# TEXTO EXTRAÍDO
┄┄┄┄┄┄┄┄┄┄

Recuerdo cuando mis padres se vieron obligados a comprarme la Olivetti que usé durante tres años, de las que se fabricaban a montones por el auge de esta asignatura, máquinas idénticas, sin estética alguna.
Por Jaime Garba
Mi pasión por las maquinas de escribir se explica de manera interesante, porque no surgió sino de una aversión por las mismas, que literalmente me torturaron en mis años juveniles, con el peso de su cuerpo y el estigma social, pues un chavo de quince años podía hacer de todo, menos escribir con destreza en un aparato de esos, símbolo equívoco de la mujer secretaria que la necesitaba como herramienta de trabajo; y es que por allá de la década de los noventa, no pensaba en que muchas de las obras literarias que hoy admiro, se escribieron en esas bellas maquinarias creadoras, cuyo combustible es el corazón de quien la usa.
La cosa comenzó de la siguiente forma: en segundo de secundaria llevaba la materia de mecanografía con una maestra que llevaba como apodo La torera, imaginarán que el mote correspondía a su distintiva vestimenta roja. Aquel personaje jamás lo olvidaré porque sin proponérmelo, me enseñó a escribir con majestuosidad.
Recuerdo cuando mis padres se vieron obligados a comprarme la Olivetti que usé durante tres años, de las que se fabricaban a montones por el auge de esta asignatura, máquinas idénticas, sin estética alguna, armadas para resistir los enojos, caprichos y malos cuidados de los jóvenes. Así entonces, cargando esos quince kilos, a veces en veranos demasiados calurosos, con un sofocante uniforme escolar, martes y jueves religiosamente subía las escaleras hasta el tercer piso, al salón donde la maestra durante una hora nos ponía ejercicios mecanográficos, los cuales sin saber bien cómo, realizaba con facilidad, lo que me convirtió en uno de sus alumnos favoritos. Dominaba aquel arte, incluyendo los dictados de alta dificultad con el teclado tapado por esas etiquetas coloreadas que obligan a mirar exclusivamente al texto, así como a ejecutar ciertas zonas del teclado con respectivos dedos -estilo correcto, antagónico al de la mayoría de los médicos del seguro social, que con el índice, macilentos escriben-. Toda una ciencia la escritura mecánica. Al transcurrir el tiempo, mis dedos lograron una pericia prodigiosa, lo cual me costó la burla de mis compañeros, que torpes en ese quehacer, sanaban su propia culpa tachándome de bicho raro.
Entonces la literatura me era ajena, y me dediqué exclusivamente a la escritura de trabajos escolares –recordemos que la computadora no siempre fue un artefacto cotidiano- y con esa soltura en el acto de escribir, poco a poco el sonido de la tecla contra el rollo fue pareciéndome bello. Después extrapolé mi dominio a la computadora, cuando mis padres ahora sufrían por comprar este otro menester escolar. Mientras la mayoría escribía obligadamente parsimoniosos, mis dedos corrían a grandes velocidades en zigzag, de arriba abajo, en círculos, en formas geométricas complicadas por todo el tablero, ofreciendo en la pantalla ideas claras, sin errores de “dedo”.

┄┄┄┄┄┄┄┄┄┄

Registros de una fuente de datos

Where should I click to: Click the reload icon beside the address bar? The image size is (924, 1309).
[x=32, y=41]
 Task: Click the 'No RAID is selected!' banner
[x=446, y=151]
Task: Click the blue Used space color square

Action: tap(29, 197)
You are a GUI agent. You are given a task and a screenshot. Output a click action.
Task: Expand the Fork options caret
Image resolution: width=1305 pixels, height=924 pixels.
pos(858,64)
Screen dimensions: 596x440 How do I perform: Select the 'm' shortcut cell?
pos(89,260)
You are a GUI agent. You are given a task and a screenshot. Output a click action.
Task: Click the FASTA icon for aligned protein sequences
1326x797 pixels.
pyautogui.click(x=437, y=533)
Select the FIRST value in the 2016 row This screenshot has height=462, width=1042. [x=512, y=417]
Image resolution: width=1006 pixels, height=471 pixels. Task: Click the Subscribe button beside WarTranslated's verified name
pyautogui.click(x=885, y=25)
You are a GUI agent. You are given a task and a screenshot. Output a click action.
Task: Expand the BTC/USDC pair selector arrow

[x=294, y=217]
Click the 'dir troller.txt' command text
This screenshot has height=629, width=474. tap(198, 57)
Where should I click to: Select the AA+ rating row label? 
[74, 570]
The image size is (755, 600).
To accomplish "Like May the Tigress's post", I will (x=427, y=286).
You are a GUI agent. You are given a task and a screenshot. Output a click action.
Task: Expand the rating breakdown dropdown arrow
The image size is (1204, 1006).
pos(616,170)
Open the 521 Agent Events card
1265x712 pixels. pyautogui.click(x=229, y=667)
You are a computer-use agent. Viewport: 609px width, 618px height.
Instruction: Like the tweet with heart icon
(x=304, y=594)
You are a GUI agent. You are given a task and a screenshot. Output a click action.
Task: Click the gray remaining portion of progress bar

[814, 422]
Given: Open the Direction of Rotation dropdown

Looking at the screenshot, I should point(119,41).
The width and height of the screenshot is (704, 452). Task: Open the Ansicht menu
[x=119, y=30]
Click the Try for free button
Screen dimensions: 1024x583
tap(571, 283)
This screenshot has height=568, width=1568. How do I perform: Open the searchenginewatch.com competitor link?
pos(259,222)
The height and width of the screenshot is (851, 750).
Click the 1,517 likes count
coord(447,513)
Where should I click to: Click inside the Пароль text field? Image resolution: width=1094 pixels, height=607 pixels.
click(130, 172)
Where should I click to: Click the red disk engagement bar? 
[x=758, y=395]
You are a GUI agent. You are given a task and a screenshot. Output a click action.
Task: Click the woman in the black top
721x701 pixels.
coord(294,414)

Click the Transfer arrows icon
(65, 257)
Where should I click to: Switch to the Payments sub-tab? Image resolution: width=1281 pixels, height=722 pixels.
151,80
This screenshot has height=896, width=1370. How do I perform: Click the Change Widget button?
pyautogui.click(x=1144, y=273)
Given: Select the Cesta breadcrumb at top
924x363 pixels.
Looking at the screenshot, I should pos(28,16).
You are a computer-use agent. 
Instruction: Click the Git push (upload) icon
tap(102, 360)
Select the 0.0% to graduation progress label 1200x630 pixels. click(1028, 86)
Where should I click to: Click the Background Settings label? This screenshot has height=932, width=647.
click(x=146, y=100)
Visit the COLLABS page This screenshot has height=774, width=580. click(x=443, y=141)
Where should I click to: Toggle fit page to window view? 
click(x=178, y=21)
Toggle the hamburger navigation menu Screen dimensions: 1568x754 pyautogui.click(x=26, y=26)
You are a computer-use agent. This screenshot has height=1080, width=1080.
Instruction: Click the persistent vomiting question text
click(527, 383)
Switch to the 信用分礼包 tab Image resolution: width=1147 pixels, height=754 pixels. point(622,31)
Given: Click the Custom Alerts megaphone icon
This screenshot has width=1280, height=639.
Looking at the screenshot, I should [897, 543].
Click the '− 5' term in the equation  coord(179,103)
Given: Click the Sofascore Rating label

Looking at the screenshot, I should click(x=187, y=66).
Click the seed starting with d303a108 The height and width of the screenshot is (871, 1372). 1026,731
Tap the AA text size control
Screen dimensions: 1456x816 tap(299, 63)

┄┄┄┄┄┄┄┄┄┄

# CONJUNTO DE TAREAS
• a. Indica si cada afirmación coincide con el texto sobre las máquinas de escribir: (i) la maestra de mecanografía tenía el apodo de La torera; (ii) las clases de mecanografía eran los lunes y miércoles; (iii) la Olivetti se usó durante tres años. Responde sí o no a cada una y cita textualmente las palabras que lo deciden.
• b. Copia al pie de la letra el fragmento del texto sobre las máquinas de escribir que va de "La cosa comenzó" hasta "escribir con majestuosidad.".

# RESULTADOS POR TAREA
• a.
(i) Sí: "una maestra que llevaba como apodo La torera".
(ii) No: "martes y jueves religiosamente subía las escaleras hasta el tercer piso".
(iii) Sí: "la Olivetti que usé durante tres años".

• b.
La cosa comenzó de la siguiente forma: en segundo de secundaria llevaba la materia de mecanografía con una maestra que llevaba como apodo La torera, imaginarán que el mote correspondía a su distintiva vestimenta roja. Aquel personaje jamás lo olvidaré porque sin proponérmelo, me enseñó a escribir con majestuosidad.